Михаил вышел. Ветер переменился, дул теперь с юга – мокрый, тяжелый. Воздух был пронизан сыростью и затруднял дыхание.
– Оттепель, государь, – доложил Михаил, воротясь в шатер.
– Плохи наши дела, – вздохнул Иоанн.
– Отчего? – удивился Михаил. – Потеплело, легче будет воинам.
– Как бы не так – легче! Порох-то отсыреет, дороги испортятся!
Как сказал государь, так и стало – пошли сильные дожди, вскрылся лед на реках. Невозможно стало подвозить продовольствие, и войско стало опасаться голода. Пришлось поворачивать назад.
Государь не потерял надежды на будущие свершения и возвращался в Москву с веселым лицом. Не таков был Михаил – он-то знал, понимал не умом даже, а темным чутьем – не простят на Руси такой промашки, всякая неудача кажется народу русскому виною…

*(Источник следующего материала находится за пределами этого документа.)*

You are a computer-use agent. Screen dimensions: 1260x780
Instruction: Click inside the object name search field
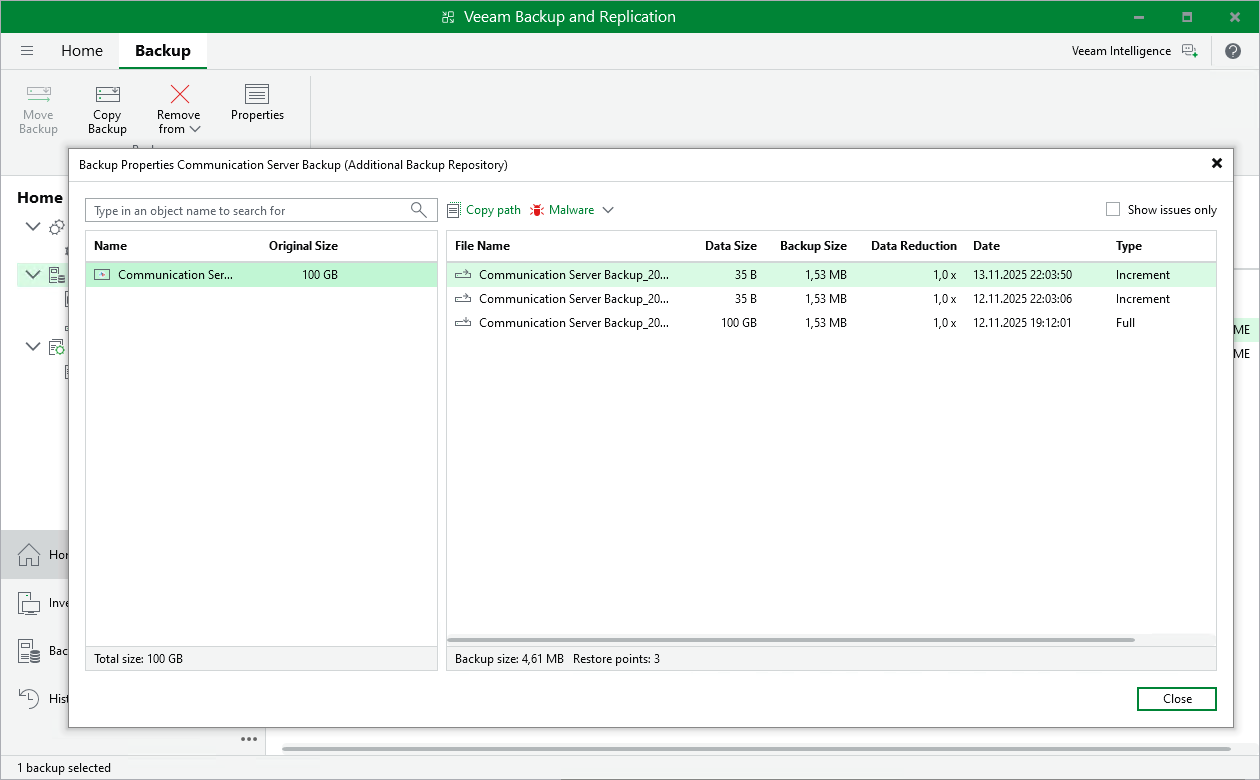coord(240,210)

Много позже он, тоскуя, размышлял – почему же не подсказала ему душа истинной причины такой тоски, почему волновали его только неудачи государя? Верно, потому, что и помыслить не мог он о такой беде…
ГЛАВА 14
А она, беда, не приходит одна. Первым делом не домой попал Михаил, а в Кремль – проводить государя до его покоев. Уже подъезжая, поняли – не все ладно. И до отъезда их не видно было особой радости – все же не на прогулку уезжали, на кровавую рать. Но все равно – мрачно было в Кремле, только шебутились в темных коридорах старушки-приживалки, шептались сдавленными голосами. Бояре, вышедшие встречать государя, были мрачны, глаза опускали долу, словно боялись или стыдились чего-то…
– Что такое? – возвысил голос Иоанн Васильевич, почуяв неладное.
Бояре еще больше замялись – страшно не отвечать, когда царь спрашивает, так ведь и ответить страшно – все знали крутой нрав государя, все знали, что за дурную весть гонец ответчик. Наконец вперед выступил брат государыни, Данило Юрьев – губы у него дрожали, глаза под кустистыми бровями были влажны.
– Беда, государь, – сказал глухо. – Захворала государыня, свет наш… – и замолчал, захлюпал носом, комкая в кулаке бороду.
Иоанн Васильевич ни слова не сказал – бросил только поводья тому, кто стоял ближе, и скоро пошел ко дворцу. Михаил, окаменев, смотрел ему вслед, и сердце у него холодело от невнятного еще предчувствия. Хотел было броситься вслед за государем – хоть и понимал, что не утешит он его, да может, что понадобится? Но кто-то удержал за рукав. Оборотился – Данило Романович стоит, мрачнее тучи.